Мы росли, а Зайед все продолжал дергать девчонок, которые играли с нами в прятки, за косички. Он все так же лихо валил Сангяра в драке с ног, пока не ушел в армию. Вскоре глиняную развалину, в которой жил Манин, убрали с дороги и на ее месте возвели дом из бетона с тремя спальнями, гостиной и ванной. Шептались, что Зайед стремительно взлетел по карьерной лестнице и получал хорошее довольствие. В аль-Авафи впервые после долгого отсутствия он вернулся на красной «Камри» и сразу принялся расстраивать дом и запасаться мешками риса, сахара и сладостями из Барки, уже покрывшимися корочкой. Он всегда заезжал в военной форме, привозя с собой ящики фруктов, упаковки «Вимто» и рабочих, чтобы переделать очередную комнату или заменить простую деревянную дверь на другую, с затейливой фрезеровкой. Однако Манин, практически ослепший и полностью поседевший, так и сидел на белом камне в поношенном тряпье и выпрашивал у проходивших мимо угощение. Соседи слышали, как сын-офицер отчитывал отца. Манин отзывался, что не видит уже ничего и что незачем ему сидеть взаперти в четырех стенах, пусть и в новом доме, он привык к свежему воздуху и живым людям. Он кричал, что пристает к прохожим, чтобы пообщаться с ними, а не ради подаяния, что сегодня ему уже ничего не дают, не то что раньше, когда они концы с концами еле сводили. Он кричал, что некому стирать ему одежду и варить сваленный в огромную гору в углу дома рис, что он любит кушать с соседями, под шумные разговоры и среди резвящейся детворы. Что отвечал на это сын, соседи разобрать не могли. Когда же я задумал раздать милостыню в надежде на выздоровление своего сына Мухаммеда, я вернулся в аль-Авафи и забил пять баранов, чтобы отдать мясо бедным. Манин отказался принять мясо, сказав, что Зайед не простит ему, если узнает. Он привел к отцу служанку-индуску, которая поначалу несколько недель действительно стирала-гладила его одежду и помогала мыться, а затем у нее округлился живот, и она перестала прислуживать. Зайед спешно отправил ее обратно на родину, и Манин вернулся в прежнее состояние, отпустил бороду, сидел на камне и кряхтел, посмеиваясь.
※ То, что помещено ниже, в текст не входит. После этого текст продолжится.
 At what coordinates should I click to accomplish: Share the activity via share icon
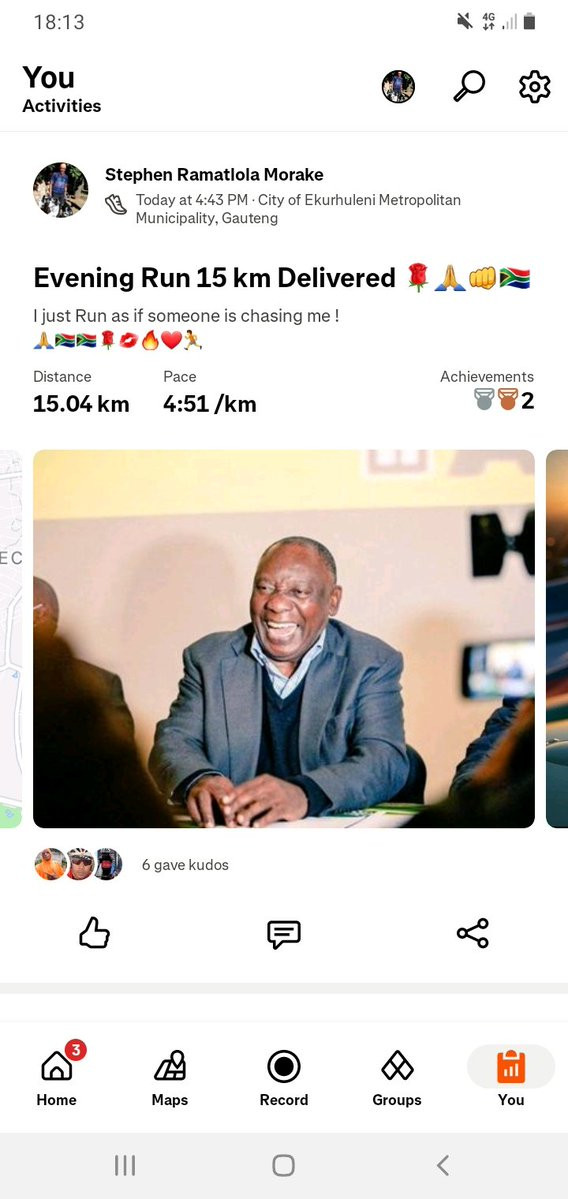click(x=472, y=934)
Только выкрикивал свои привычные слова он уже не таким громким голосом. По большей части он вообще молчал, а когда приезжал сын, проводил все время с ним за бетонными стенами.
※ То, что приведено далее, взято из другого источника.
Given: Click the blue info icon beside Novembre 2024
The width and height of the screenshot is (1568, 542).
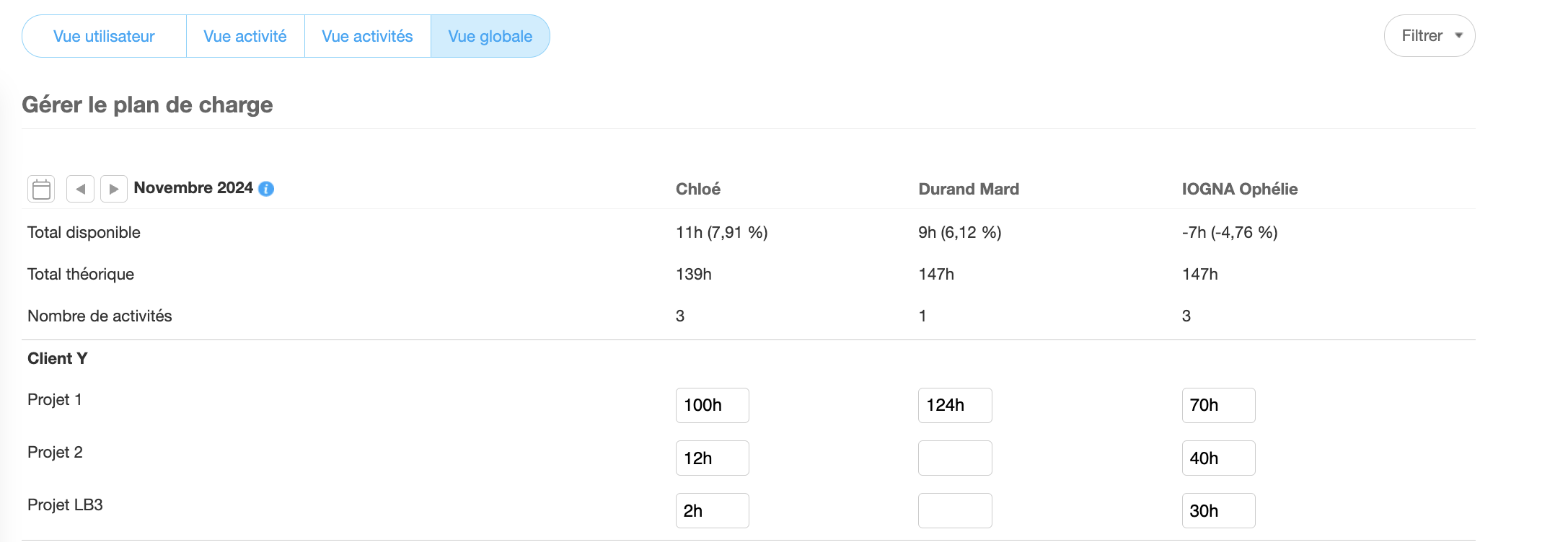Looking at the screenshot, I should (266, 189).
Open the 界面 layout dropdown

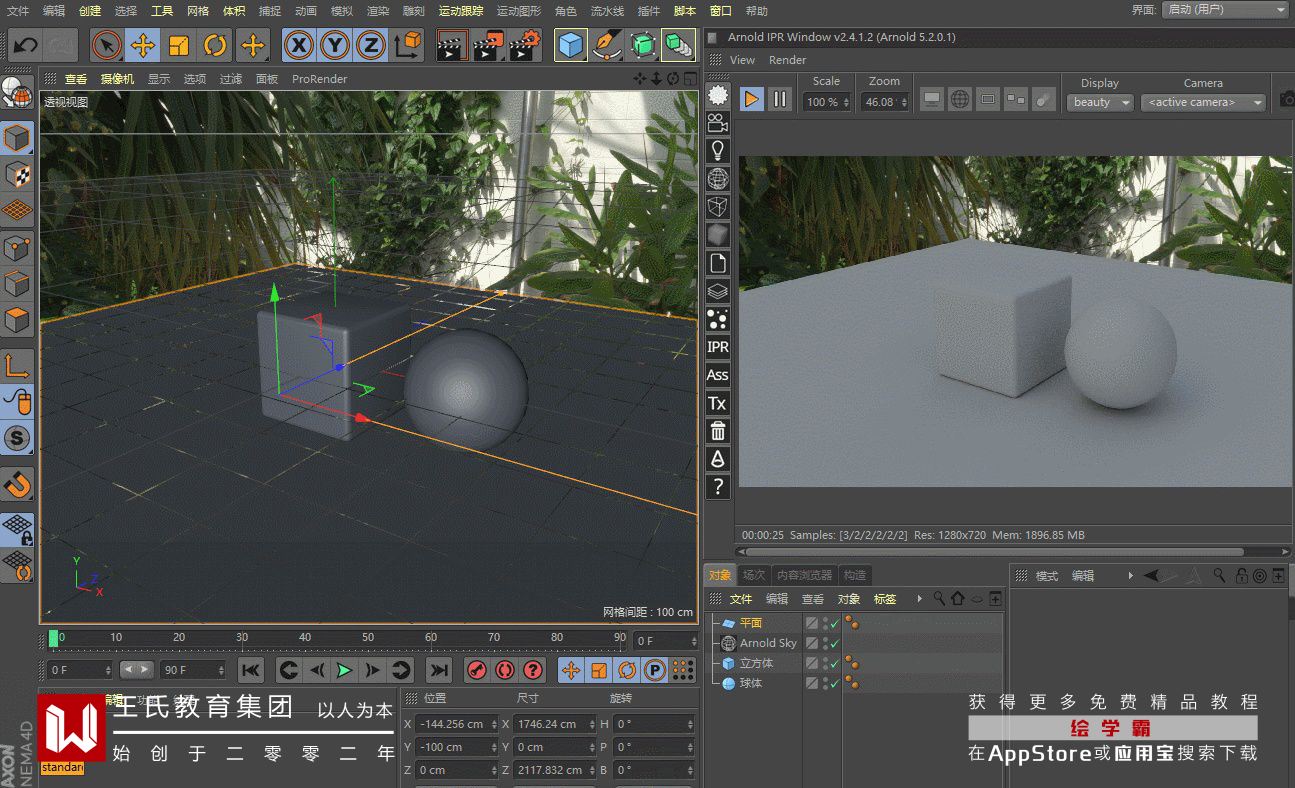(1225, 10)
Манин надрывался: «Наводнение, Абдулла! В тот год на нас обрушилась вода, затопило все: и посадки, и пустыри, но, слава Всевышнему, мы выжили. Мы набились в палатки во дворе дома твоего отца и у дома шейха Масуда. Делили друг с другом финики и сушеную рыбу, все клали вперемешку в одну тарелку… Хвала Аллаху! Послушай, Абдулла, а «Вимто» у вас дома есть? Ты знаешь, сколько министерство доплачивает? Тридцать риалов. Хватает только на сигареты, Зайеду тетради и ручки уже не на что покупать. На Хафизу чтобы взглянуть только, надо было три риала выложить. А она говорит: «Пойди помойся, Манин!» К черту бы их! Но никуда не денешься… А вот в год наводнения столько их отдавалось за полмонеты! Однако, Абдулла, есть такие среди них хладнокровные, что их ни деньгами, ни речами ласковыми не купишь. Я этой Хафизе бутылку «Вимто» принес, такую бутыль, с локоть, а она не дала… Эх, не видала она голода, не хлебнула с наше в тот год. Она мне говорит: «Тебе б помыться не мешало!» – а я ее спрашиваю: «Что, Заатар лучше меня?»
Через несколько лет Манин совсем ослепнет, лишится зубов и станет посещать обряды зара с хождением по углям и дикими воплями. И однажды его найдут с дыркой в голове, после того как, возвращаясь со сборища пьяным, он проорет во все горло: «Бедняга Манин! Подайте на пропитание! Дайте полакомиться! Еды и баб! На худой конец Хафизу!» Одни говорили, что его убили без вины и за него надо молиться как за невинную жертву. Другие, клеймя его развратником и пьяницей, отказывались молиться за его душу. Тело закопали на западном кладбище аль-Авафи. Когда наутро явилась полиция, все как один показали, что ничего не знают и выстрела не слышали. Спустя несколько дней дело закрыли. С тех пор в аль-Авафи никто не видел Зайеда.